Zum Thema an sich, auch bei uns an der Donau gibts die ein oder andere Grundel :q 

Es gibt nach meiner Erfahrung beim Feedern letztlich nur 3 Möglichkeiten sie zu umgehen:

1. Stellen suchen wo keine Grundeln sind (viel Erfolg :c )
2. Mit kleinen Pellets am Haar als Köder angeln (die mögen die Grundeln, warum auch immer, nicht sonderlich)
3. Friedfisch-Angeln in die Nacht verschieben, an der Donau ganz praktisch - weil es da eh besser beißt.


----------



## Stoney0066 (29. August 2016)

*AW: Verzweiflung: Nur Grundeln*

Falls du nicht nur auf Friedfisch angeln möchtest...

Made rein > Grundel raus > stärkeres Vorfach mit größerem Haken ran > Grundel anködern > ins Wasser damit und Zander fangen! :m


----------



## Korallenplaty (29. August 2016)

*AW: Verzweiflung: Nur Grundeln*

Ich habe mit Mais deutlich weniger Grundeln fangen können


----------



## graysson (29. August 2016)

*AW: Verzweiflung: Nur Grundeln*



Korallenplaty schrieb:


> Ich habe mit Mais deutlich weniger Grundeln fangen können



Ich lande irgendwie immer wieder bei Mais als Köder.
Die Bisse starten schon bevor ich den Bügel an der Rolle zugeklappt habe. Von daher lohnt es sich bei mir nicht, auf Maden, die nur ca. 2-3 Wochen im Kühlschrank halten, zu benutzen.


----------



## hanzz (29. August 2016)

*AW: Verzweiflung: Nur Grundeln*

Such andere Stellen.
Bei uns am Rhein in NRW gibt's auch reichlich Grundeln, aber auch Stellen ohne.
· · · ·
Welche Benutzernamen stehen im Auszug jeweils mit Datum über einem Beitrag? Zähl alle auf.

# [DATENBLOCK]
· · · ·
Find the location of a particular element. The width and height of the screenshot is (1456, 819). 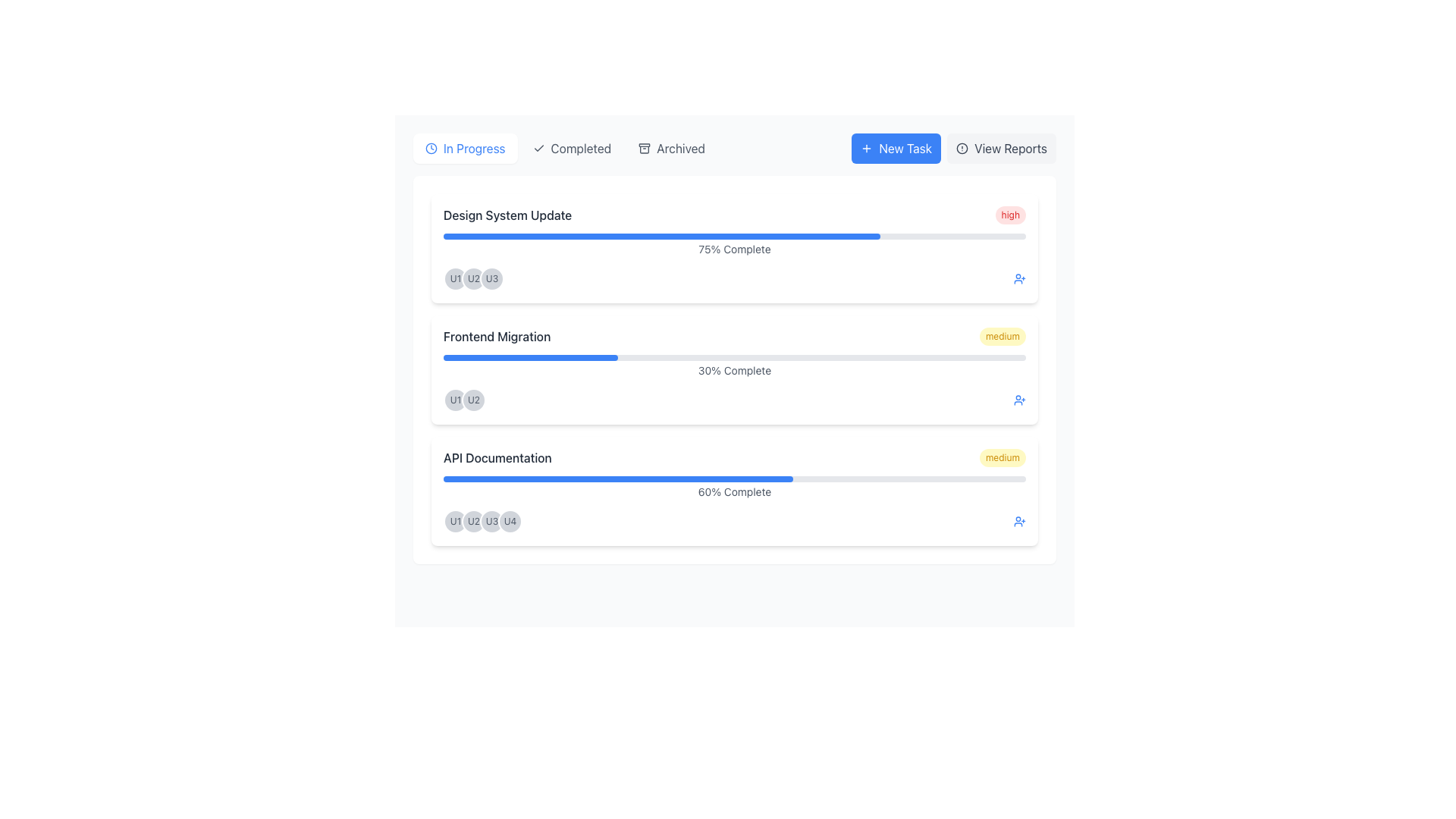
· · · ·
# [LÖSUNG]
Stoney0066, Korallenplaty, graysson, hanzz